CAPÍTULO XXVI
HACÍA frío, como siempre sucede en el desierto por la noche; por esto, al cabo de unos veinte minutos, volví y me apoyé contra Ranita. Debía haber unos cincuenta galones de combustible en los tanques, pero, en mi actual estado de ánimo, ya no me importaba que se incendiaran, que explotaran, ni nada de lo que pudiera pasar.
A las tres y media volví a subir y metí la cabeza y los hombros en el fuselaje. Encontré el altavoz y grité: «¡Hola!» Lo hice unas cuantas veces, pero no hubo respuesta ni tampoco ruidos estáticos. Tampoco lo esperaba. Busqué en torno, por si habían tenido la consideración de dejarme una cantimplora con agua; pero, claro, no habían pensado en ello. En realidad, tampoco yo confiaba en encontrarla. Se suponía que volvería como un buen chico para aterrizar a unas cinco millas de Al-Qarif; como no lo había hecho, todo era culpa mía. Bajé de nuevo y empecé a pensar en las partidas de rescate.
Si me habían situado a unas diez millas poco más o menos del lugar de aterrizaje, enviarían un avión en cuanto hubiera luz. Incluso era probable que empezaran antes con un camión, ya que seguramente les interesaba más Rana-Arbórea que yo mismo.
Claro que, pensándolo bien, nadie (según Andy) sabía dónde estaba yo, excepto SEEKER, Kelsey y, tal vez, Nockolds. Así pues, si querían mantener el secreto, habrían de ser muy cuidadosos sobre quién enviaban a recogerme. Sería interesante ver cómo se las arreglaban.
Tenía la espalda caliente, en el lugar en que me apoyaba contra el fuselaje, pero se me estaban enfriando los pies. No iba vestido para sobrevivir en el desierto. Aún podía aguantar hasta que saliera el sol, pero después todo iría peor.
Me puse en pie y empecé a patear con violencia sobre el suelo de arenisca para activar la circulación. Me hallaba en un lugar desconocido al borde de un reg, una de esas enormes llanuras de grava que componen, en realidad, el verdadero desierto. Hacia el este se alzaba un montículo de rocas y luego un espacio abierto, sin duda aquel sobre el que yo había volado mientras «Charlie» me estudiaba. Estaba a unas cinco millas, tal vez a diez, no podría decirlo. La luna ya se escondía, y pronto estaría todo más oscuro que ahora.

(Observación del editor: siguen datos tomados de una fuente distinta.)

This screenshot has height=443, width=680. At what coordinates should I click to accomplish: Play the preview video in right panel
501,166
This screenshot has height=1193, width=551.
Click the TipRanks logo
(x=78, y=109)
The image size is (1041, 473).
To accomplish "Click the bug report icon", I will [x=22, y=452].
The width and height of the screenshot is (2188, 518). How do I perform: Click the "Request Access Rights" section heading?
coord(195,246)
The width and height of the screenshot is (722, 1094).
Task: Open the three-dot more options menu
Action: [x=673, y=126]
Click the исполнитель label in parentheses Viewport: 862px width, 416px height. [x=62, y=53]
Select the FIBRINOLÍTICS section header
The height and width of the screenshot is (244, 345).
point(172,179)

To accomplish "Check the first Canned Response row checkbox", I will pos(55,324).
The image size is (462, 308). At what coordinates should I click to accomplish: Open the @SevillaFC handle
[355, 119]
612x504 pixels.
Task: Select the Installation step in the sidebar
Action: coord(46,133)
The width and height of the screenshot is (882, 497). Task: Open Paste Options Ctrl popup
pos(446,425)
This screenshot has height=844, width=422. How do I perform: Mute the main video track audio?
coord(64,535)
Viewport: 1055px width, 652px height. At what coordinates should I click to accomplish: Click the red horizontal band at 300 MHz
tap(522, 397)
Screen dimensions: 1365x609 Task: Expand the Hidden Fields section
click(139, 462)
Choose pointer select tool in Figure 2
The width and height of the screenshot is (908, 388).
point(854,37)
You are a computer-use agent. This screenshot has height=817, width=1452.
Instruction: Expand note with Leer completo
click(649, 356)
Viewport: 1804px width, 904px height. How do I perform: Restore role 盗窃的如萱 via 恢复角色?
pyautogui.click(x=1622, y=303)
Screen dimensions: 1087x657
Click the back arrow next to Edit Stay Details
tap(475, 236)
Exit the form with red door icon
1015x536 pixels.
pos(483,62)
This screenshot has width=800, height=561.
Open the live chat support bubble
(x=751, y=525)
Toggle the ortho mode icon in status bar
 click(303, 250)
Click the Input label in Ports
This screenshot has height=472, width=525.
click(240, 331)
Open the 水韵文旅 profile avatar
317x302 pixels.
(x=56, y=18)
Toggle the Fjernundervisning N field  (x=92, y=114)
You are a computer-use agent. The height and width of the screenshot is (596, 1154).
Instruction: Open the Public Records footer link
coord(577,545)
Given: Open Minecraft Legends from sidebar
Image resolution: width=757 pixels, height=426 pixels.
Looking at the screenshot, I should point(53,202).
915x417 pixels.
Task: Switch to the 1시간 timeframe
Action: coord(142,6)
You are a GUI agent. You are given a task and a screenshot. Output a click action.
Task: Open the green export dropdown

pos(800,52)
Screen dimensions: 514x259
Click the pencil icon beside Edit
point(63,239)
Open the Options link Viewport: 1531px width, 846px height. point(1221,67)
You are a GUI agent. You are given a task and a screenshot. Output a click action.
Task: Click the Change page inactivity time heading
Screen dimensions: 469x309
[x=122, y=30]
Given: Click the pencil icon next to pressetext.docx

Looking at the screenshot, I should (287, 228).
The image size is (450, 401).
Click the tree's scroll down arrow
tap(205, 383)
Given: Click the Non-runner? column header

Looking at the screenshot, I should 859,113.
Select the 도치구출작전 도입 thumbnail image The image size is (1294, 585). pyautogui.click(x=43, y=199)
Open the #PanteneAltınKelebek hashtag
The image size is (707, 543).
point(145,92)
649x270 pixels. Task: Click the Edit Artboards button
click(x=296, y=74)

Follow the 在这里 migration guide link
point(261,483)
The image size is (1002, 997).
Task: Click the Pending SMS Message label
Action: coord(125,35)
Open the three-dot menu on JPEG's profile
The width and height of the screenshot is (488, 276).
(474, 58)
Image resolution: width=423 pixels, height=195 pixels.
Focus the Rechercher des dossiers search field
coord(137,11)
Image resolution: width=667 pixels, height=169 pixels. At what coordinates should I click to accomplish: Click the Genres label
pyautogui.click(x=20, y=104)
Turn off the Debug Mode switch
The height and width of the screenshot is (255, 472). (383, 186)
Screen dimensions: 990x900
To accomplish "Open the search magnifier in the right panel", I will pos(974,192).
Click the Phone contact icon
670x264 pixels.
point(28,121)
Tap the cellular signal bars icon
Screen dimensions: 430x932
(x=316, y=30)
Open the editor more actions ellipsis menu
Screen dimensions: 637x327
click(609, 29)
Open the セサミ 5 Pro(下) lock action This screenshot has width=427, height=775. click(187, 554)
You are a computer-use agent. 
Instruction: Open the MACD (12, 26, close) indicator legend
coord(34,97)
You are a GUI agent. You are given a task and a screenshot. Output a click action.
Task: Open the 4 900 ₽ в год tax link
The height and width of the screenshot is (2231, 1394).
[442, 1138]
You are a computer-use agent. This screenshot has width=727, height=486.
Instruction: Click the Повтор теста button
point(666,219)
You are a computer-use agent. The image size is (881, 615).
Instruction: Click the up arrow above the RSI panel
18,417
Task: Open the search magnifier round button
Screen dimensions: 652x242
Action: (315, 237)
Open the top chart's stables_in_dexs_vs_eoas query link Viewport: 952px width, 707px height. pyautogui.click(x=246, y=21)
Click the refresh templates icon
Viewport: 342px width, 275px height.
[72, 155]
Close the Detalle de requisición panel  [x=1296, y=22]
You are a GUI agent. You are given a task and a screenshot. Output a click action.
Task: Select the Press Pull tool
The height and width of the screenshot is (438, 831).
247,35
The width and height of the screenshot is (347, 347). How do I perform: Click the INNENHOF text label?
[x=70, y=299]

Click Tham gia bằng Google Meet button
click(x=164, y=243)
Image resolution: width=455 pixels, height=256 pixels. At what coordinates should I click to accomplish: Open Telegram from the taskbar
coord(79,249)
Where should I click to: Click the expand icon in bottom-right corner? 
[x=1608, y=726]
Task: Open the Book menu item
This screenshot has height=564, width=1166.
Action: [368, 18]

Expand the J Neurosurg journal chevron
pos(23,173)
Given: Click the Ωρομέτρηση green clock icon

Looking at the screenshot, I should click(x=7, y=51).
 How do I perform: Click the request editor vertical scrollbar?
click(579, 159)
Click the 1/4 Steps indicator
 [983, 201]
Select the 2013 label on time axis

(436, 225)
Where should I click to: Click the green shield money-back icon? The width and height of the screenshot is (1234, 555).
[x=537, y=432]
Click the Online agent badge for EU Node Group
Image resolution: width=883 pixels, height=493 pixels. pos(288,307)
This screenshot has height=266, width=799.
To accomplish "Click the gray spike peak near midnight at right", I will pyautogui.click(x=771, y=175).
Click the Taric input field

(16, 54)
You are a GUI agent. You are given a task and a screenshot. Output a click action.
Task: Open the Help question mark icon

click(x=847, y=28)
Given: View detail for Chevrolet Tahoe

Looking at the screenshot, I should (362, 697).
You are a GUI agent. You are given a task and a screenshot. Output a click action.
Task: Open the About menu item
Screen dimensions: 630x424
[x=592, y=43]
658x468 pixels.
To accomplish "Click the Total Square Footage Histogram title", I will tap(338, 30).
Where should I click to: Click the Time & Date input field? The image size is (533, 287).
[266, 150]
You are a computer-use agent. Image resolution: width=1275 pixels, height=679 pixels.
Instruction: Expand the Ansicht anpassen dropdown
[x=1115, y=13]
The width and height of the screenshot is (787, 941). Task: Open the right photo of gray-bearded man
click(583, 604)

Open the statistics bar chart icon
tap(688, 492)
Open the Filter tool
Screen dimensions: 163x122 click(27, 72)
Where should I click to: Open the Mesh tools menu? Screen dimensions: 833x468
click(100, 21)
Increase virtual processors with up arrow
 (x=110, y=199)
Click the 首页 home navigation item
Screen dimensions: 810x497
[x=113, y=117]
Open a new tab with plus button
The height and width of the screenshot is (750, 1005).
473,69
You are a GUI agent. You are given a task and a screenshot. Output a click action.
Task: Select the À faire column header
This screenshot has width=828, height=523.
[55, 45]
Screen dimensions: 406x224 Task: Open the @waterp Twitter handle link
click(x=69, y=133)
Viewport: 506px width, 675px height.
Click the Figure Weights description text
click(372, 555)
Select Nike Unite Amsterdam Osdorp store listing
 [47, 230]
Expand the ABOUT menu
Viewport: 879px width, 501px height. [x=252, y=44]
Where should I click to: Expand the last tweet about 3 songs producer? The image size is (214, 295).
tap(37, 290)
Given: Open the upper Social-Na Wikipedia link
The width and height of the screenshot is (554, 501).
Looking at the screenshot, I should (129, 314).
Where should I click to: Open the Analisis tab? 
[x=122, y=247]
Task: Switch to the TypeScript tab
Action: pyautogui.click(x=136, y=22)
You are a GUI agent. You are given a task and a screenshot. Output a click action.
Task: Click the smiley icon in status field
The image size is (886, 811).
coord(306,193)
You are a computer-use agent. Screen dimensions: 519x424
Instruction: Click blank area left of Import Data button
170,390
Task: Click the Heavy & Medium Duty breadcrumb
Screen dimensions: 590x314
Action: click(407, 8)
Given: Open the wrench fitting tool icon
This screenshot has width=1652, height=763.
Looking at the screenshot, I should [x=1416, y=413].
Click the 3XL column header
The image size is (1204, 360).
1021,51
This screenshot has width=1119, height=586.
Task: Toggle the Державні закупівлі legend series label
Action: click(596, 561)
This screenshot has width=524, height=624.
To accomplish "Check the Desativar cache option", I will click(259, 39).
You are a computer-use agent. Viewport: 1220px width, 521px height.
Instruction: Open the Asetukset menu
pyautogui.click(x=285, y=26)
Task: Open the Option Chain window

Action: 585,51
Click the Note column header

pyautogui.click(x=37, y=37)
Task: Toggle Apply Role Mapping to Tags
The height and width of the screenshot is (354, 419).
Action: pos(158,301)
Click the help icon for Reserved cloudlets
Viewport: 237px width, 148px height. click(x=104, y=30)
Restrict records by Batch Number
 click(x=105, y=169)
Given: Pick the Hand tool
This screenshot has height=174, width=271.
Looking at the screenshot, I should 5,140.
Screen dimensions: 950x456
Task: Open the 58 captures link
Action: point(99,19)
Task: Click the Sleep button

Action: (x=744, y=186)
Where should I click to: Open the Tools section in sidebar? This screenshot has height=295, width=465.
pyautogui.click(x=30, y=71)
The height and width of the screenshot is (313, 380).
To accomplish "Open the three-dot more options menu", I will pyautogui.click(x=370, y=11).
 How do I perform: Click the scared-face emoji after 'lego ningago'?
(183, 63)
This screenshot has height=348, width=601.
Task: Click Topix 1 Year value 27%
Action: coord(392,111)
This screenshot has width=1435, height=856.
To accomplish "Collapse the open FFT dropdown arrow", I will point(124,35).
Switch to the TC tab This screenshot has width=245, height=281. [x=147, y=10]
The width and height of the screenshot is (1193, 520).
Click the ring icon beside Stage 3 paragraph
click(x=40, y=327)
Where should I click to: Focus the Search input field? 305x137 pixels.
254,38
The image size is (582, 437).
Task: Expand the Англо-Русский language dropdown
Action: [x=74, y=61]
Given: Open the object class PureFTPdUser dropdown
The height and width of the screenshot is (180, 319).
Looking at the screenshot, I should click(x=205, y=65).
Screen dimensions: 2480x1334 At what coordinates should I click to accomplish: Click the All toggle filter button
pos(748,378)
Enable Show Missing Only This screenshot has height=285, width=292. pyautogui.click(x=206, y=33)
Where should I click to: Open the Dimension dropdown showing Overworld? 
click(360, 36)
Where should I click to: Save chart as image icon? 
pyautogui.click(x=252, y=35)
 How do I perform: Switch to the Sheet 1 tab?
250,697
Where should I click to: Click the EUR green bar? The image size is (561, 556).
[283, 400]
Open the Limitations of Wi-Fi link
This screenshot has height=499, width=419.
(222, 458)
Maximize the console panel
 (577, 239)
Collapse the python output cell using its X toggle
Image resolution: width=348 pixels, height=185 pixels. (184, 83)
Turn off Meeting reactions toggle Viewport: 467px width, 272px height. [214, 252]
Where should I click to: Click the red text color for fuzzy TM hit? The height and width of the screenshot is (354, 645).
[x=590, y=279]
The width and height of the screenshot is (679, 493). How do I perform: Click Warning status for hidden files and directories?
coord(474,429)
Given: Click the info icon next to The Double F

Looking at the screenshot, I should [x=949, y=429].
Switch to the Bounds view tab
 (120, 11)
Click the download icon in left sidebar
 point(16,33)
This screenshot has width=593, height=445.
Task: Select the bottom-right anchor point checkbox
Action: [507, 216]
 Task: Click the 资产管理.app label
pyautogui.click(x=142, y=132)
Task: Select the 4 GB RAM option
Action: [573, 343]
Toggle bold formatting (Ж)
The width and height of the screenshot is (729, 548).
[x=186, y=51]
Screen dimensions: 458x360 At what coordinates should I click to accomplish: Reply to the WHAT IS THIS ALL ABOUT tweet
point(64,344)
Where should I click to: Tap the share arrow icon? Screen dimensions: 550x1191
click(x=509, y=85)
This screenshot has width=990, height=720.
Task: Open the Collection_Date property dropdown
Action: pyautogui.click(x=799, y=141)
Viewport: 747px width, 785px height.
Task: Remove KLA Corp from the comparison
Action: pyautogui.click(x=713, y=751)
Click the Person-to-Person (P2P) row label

Hacia el oeste y por el norte, hasta donde alcanzaba mi vista, no había más que terreno llano y desolado. Pensé en la conveniencia de caminar hacia las rocas mientras aún hacía fresco, pero sabía que debía quedarme junto a Ranita o jamás me encontrarían. Era estúpido tratar de dejar un rastro en la gravilla; así que desistí y regresé hasta el aparato, al lado del cual me senté. Su oscura silueta, semejante a un crucifijo, contrastaba con las piedras brillantes y pulidas por el viento.
Algo se movía lentamente hacia mí, desde el oeste. Hacía muy poco que había salido el sol, pero ya empezaba a agobiarme el calor. Los del rescate estarían a punto de llegar, y yo mantenía los ojos fijos en el punto más lejano del horizonte. Estaba sentado a la sombra de un ala. Uno de los cristales de mis gafas de sol se había roto, ya que las llevaba en el bolsillo, y fui a caer sobre ellas, pero aún me sentía afortunado. Tenía sed, no porque estuviera deshidratado, sino porque no había nada para beber. Me dije que la sed es sólo un estado mental, pero la convicción no me ayudó demasiado.
Debía ser un vehículo bastante pequeño. Parecía no haberse movido apenas en los últimos veinte minutos. Un coche ligero, quizá un «Land-Rover».
Si lo conducía Andy Dylan, no le rompería su maldito cuello si se había acordado de traerme una botella de cerveza. De todas formas me debía una copa, y no sabía de otro momento mejor para cobrársela.
Pero si era Driver... ¡A ése le rompería el cuello!